Credo che la vita sia fatta così (o meglio, sarebbe bello se fosse veramente così per tutti, in tutto il mondo): si impara a vivere in ambienti più piccoli e protetti (la famiglia, la scuola), per salire sempre più in alto (l’università, il lavoro). Concludere una tappa è un’esperienza bella: è il passaggio a qualcosa di più. Bisogna lasciare, almeno momentaneamente, delle persone, ma se ne conoscono tante altre. Questo può dispiacere, ma ancora peggio è l’avere rapporti esclusivi e cementati con i propri amici.

Ed è questo il motivo per cui non vedo l’ora di entrare finalmente nella mia nuova tappa di vita.
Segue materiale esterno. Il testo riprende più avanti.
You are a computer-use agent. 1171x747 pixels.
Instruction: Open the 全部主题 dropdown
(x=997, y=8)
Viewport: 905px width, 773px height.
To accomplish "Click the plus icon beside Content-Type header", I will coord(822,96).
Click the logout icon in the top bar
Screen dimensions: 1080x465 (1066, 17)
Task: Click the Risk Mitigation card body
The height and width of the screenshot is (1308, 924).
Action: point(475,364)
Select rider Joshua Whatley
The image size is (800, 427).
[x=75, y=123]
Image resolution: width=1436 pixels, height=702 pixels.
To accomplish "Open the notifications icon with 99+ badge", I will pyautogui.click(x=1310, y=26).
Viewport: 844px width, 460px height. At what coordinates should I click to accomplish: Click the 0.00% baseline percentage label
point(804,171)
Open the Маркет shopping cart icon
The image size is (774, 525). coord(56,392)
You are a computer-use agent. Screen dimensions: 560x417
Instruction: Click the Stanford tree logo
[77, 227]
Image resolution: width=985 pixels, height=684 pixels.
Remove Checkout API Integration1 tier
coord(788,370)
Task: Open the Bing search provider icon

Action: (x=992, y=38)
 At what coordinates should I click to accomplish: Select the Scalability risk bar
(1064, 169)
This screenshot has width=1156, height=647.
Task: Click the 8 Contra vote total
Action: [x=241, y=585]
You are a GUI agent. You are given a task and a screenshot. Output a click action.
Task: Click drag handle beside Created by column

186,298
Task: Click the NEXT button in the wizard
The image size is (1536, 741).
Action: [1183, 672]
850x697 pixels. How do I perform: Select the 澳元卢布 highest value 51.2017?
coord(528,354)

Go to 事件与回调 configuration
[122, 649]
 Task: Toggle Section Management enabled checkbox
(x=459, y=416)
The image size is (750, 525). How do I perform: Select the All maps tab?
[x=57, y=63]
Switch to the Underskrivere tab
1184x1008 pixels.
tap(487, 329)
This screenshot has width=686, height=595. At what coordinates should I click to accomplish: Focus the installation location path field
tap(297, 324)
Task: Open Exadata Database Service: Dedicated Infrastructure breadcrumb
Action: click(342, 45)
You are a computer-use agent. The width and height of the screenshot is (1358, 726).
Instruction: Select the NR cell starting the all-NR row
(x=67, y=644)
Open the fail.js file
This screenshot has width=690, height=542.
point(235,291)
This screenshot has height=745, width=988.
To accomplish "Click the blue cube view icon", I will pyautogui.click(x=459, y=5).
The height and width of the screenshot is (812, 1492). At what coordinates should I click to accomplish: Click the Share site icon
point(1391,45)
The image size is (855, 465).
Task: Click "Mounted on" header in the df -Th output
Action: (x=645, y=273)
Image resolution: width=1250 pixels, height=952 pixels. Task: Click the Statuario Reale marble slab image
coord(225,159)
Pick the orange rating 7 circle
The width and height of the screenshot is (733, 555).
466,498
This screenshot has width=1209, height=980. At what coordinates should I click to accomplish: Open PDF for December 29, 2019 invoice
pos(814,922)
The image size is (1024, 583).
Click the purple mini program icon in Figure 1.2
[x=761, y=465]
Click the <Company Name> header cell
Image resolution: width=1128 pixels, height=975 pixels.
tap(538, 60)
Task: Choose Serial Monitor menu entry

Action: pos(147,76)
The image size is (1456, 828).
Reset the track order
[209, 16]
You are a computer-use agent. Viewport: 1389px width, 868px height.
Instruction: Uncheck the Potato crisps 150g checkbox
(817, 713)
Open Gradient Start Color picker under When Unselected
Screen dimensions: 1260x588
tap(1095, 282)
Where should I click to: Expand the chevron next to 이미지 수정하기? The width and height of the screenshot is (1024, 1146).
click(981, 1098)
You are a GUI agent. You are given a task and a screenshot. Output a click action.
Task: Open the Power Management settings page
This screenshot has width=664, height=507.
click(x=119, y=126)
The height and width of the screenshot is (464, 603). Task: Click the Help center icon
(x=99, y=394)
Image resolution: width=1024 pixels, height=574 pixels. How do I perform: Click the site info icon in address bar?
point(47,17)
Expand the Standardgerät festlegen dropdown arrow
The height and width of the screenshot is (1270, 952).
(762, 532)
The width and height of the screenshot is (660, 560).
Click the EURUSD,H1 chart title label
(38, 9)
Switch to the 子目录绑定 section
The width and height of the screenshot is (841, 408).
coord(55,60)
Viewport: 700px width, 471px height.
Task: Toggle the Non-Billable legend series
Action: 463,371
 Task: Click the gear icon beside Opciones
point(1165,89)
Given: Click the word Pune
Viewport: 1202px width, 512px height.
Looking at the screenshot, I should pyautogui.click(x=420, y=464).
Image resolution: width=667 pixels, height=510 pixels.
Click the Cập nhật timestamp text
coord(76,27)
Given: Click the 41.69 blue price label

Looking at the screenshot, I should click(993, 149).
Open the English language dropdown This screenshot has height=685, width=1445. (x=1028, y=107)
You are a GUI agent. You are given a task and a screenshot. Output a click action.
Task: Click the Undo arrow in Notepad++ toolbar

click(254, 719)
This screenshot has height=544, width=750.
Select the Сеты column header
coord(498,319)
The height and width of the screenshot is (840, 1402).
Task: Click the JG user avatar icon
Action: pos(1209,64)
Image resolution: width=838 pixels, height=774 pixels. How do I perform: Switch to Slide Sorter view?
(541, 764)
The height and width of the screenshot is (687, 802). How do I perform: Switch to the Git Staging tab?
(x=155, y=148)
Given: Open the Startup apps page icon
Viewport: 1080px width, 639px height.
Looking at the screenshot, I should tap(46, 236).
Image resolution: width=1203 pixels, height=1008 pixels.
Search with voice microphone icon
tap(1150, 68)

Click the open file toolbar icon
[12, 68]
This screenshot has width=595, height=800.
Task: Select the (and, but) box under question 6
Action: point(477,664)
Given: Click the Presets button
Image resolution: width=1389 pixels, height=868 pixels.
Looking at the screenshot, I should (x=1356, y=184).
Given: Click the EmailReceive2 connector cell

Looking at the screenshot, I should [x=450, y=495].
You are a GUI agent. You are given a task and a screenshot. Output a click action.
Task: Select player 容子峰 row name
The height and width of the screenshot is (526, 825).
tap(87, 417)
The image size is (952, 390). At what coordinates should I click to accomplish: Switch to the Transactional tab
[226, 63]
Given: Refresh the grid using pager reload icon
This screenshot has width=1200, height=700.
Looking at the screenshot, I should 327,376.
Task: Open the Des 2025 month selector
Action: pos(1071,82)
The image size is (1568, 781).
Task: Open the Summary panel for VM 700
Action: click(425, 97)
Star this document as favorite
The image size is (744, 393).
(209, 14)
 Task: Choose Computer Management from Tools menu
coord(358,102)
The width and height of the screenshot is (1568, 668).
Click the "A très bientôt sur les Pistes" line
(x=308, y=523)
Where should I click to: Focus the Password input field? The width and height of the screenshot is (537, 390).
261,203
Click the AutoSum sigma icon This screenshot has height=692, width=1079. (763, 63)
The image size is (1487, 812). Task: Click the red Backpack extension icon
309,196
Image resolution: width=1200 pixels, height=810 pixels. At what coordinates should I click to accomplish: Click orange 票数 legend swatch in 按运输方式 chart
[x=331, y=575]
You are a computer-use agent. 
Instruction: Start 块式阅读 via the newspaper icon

Certamente che ancora però non ci sono, questo lo devo tenere bene presente e non alienarmi dalla mia vita che mi è chiesta ora.


Ieri pomeriggio c’è stato un gioco, organizzato dal Bonack, Franco e Tiemme (detto anche Tom Hammers, che è non è una cattiva persona, anche se è un chimico). Era un giallo, che è una tipologia di giochi molto classica, ma sempre molto bella, se fatta con storie diverse. Mi è piaciuta l’idea di non fare un gioco “agonistico”, che avrebbe rischiato di sacrificare il divertimento alla ricerca della vittoria (in ogni caso la mia squadra è arrivata per prima). Invece ci siamo tutti divertiti molto, anche se fuori faceva un po’ freddo! Non vi racconto la storia (se ci fosse stata Pannachiara vi avrei affidato alla sua narrazione, ma non c’era…), ma, a quanto ho capito, Giò voleva raccogliere a modo il materiale che hanno utilizzato per pubblicarlo. E questa è un’altra idea che mi piace!

Inoltre c’è stata la terza preghiera animatori dell’anno, sulla testimonianza, e stamattina un intervento sullo stesso tema di suor Tosca. Devo dire che inizialmente, negli scorsi anni, nutrivo un po’ di diffidenza nei confronti delle suore Apostoline che vengono qualche giorno ogni mese da Roma e condividono alcuni momenti della vita dei nostri gruppi. Con il tempo le ho conosciute un po’ meglio, anche perché ci lavoravo insieme per preparare le preghiere animatori. Ed ho scoperto che si tratta di persone veramente belle, dedite ad un servizio del tutto speciale. Si portano dentro una miniera di bei sentimenti, di esperienza di vita e di servizio. Che Dio le benedica e protegga sempre!

Ah, dimenticavo: Farnocchia è ora contemplata su OpenStreetMap, anche se il segnale del GPS nel pulmino dei Fratelli Verona e con il cielo nuvoloso non è un granché. Migliorerò i dati nelle prossime occasioni! Inoltre chiaramente non ho avuto tempo di mappare il paese.